Set down the data below in full and exactly, minus the pictures.

SUPPLIED RECORDS Block Start

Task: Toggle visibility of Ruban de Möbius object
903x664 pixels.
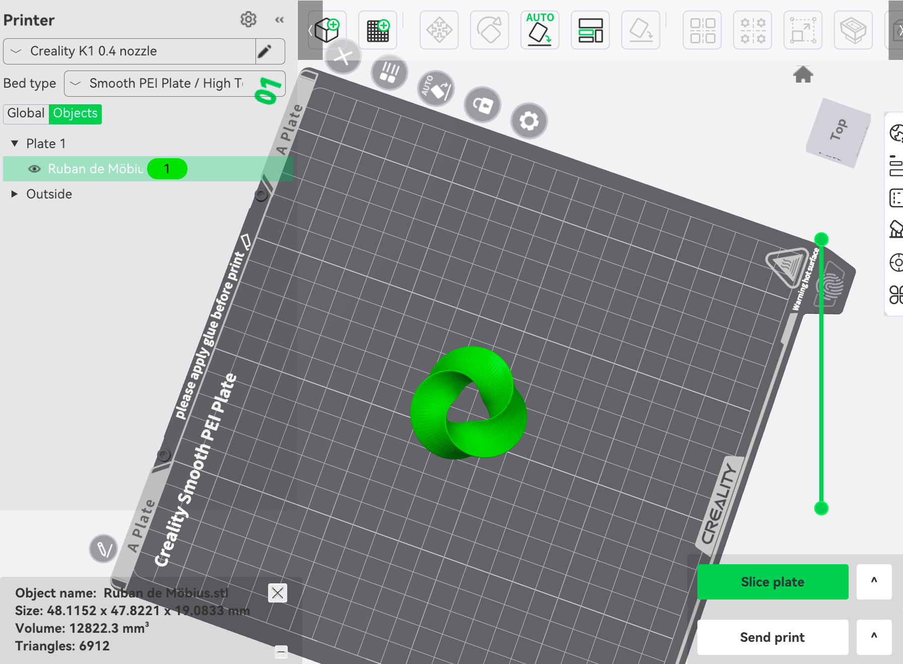Action: point(33,169)
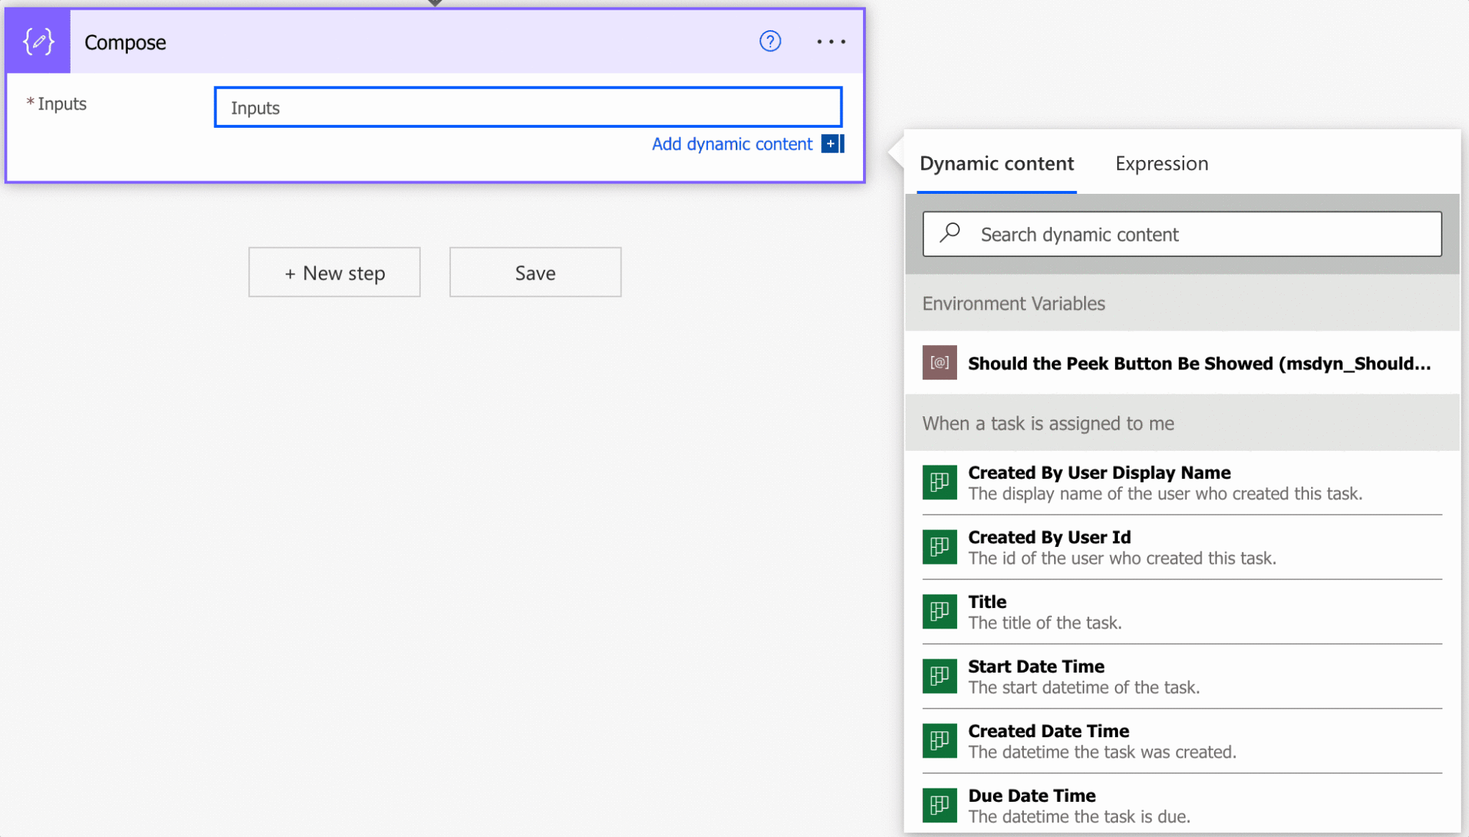This screenshot has width=1469, height=837.
Task: Select the Dynamic content tab
Action: [x=996, y=163]
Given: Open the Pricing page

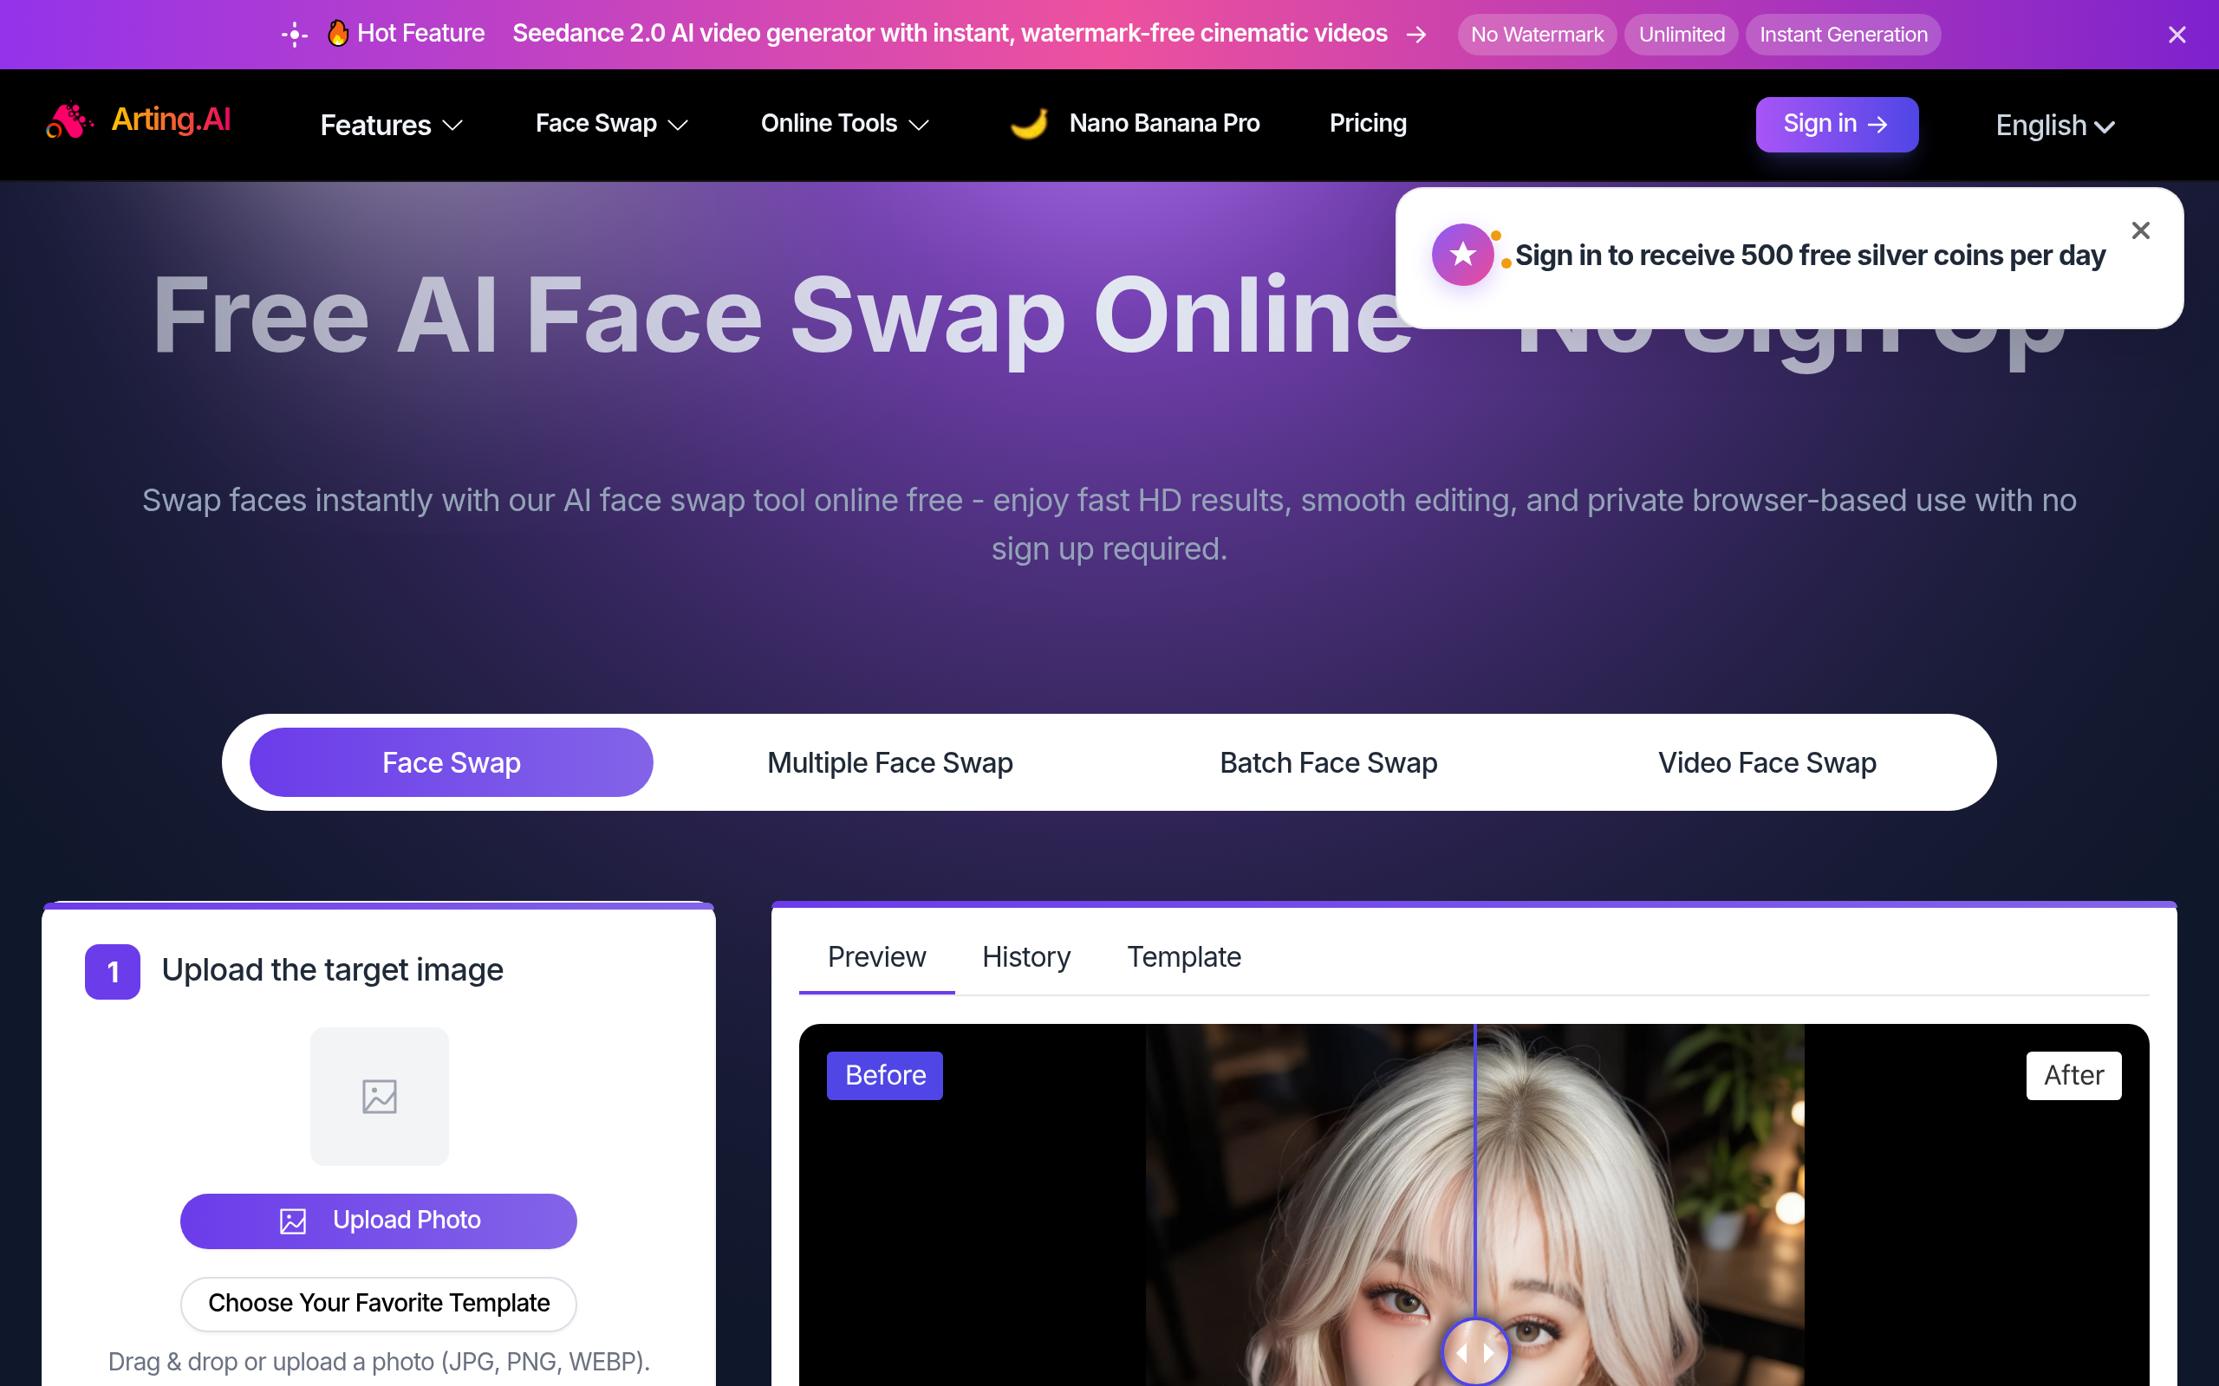Looking at the screenshot, I should (x=1366, y=124).
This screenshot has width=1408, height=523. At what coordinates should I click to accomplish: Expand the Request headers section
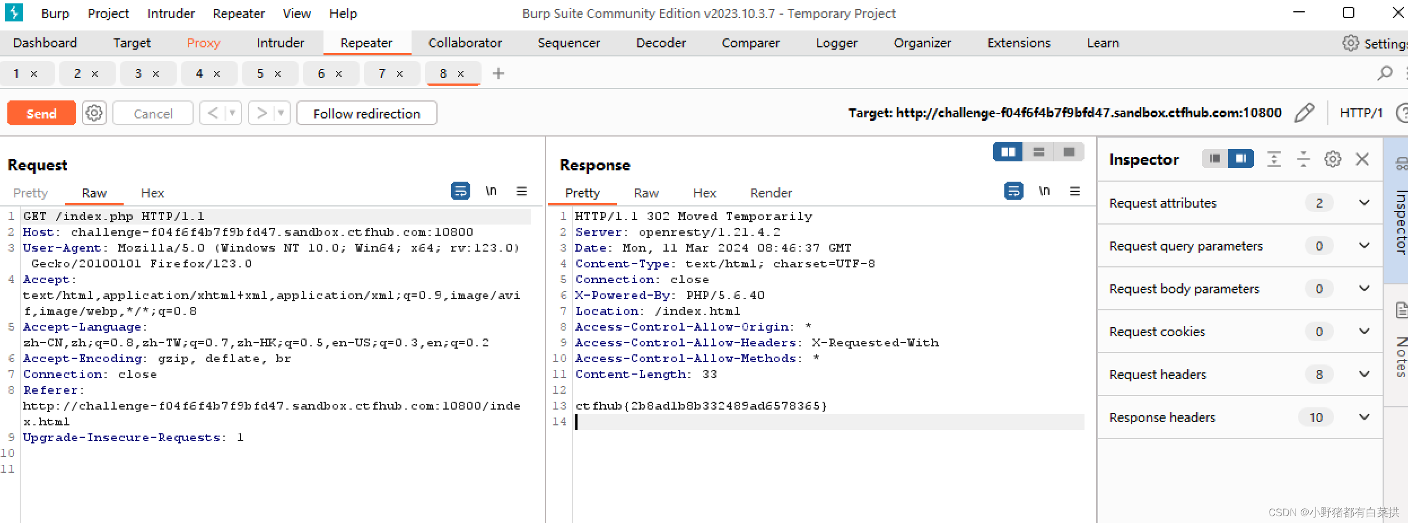click(1365, 374)
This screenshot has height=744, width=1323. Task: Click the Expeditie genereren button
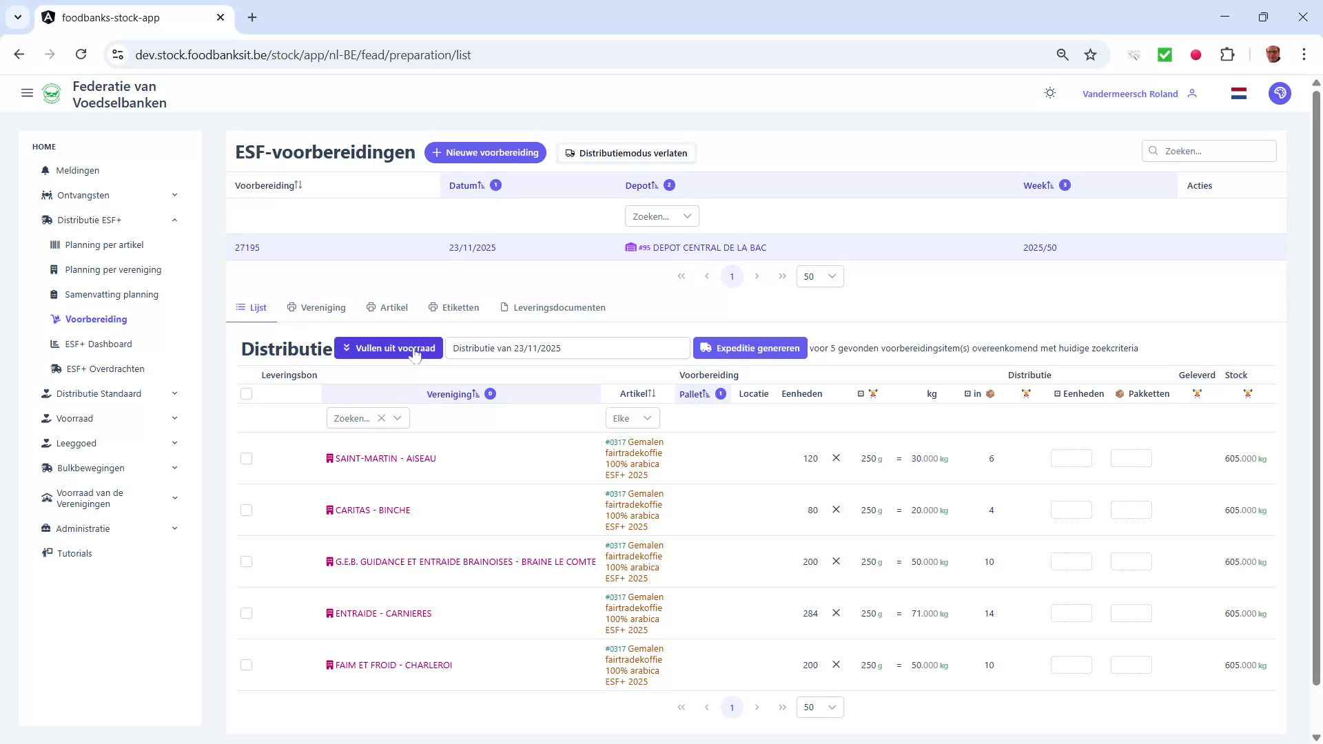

SUPPLIED RECORDS Block End

RESULT BELOW ::
Task: Toggle visibility of Ruban de Möbius object
903x664 pixels.
Action: point(33,169)
This screenshot has width=1469, height=837.
Task: Select the Dynamic content tab
Action: [x=996, y=163]
Given: Open the Pricing page

Looking at the screenshot, I should (x=1366, y=124).
This screenshot has width=1408, height=523. At what coordinates should I click to accomplish: Expand the Request headers section
click(1365, 374)
This screenshot has height=744, width=1323. Task: Click the Expeditie genereren button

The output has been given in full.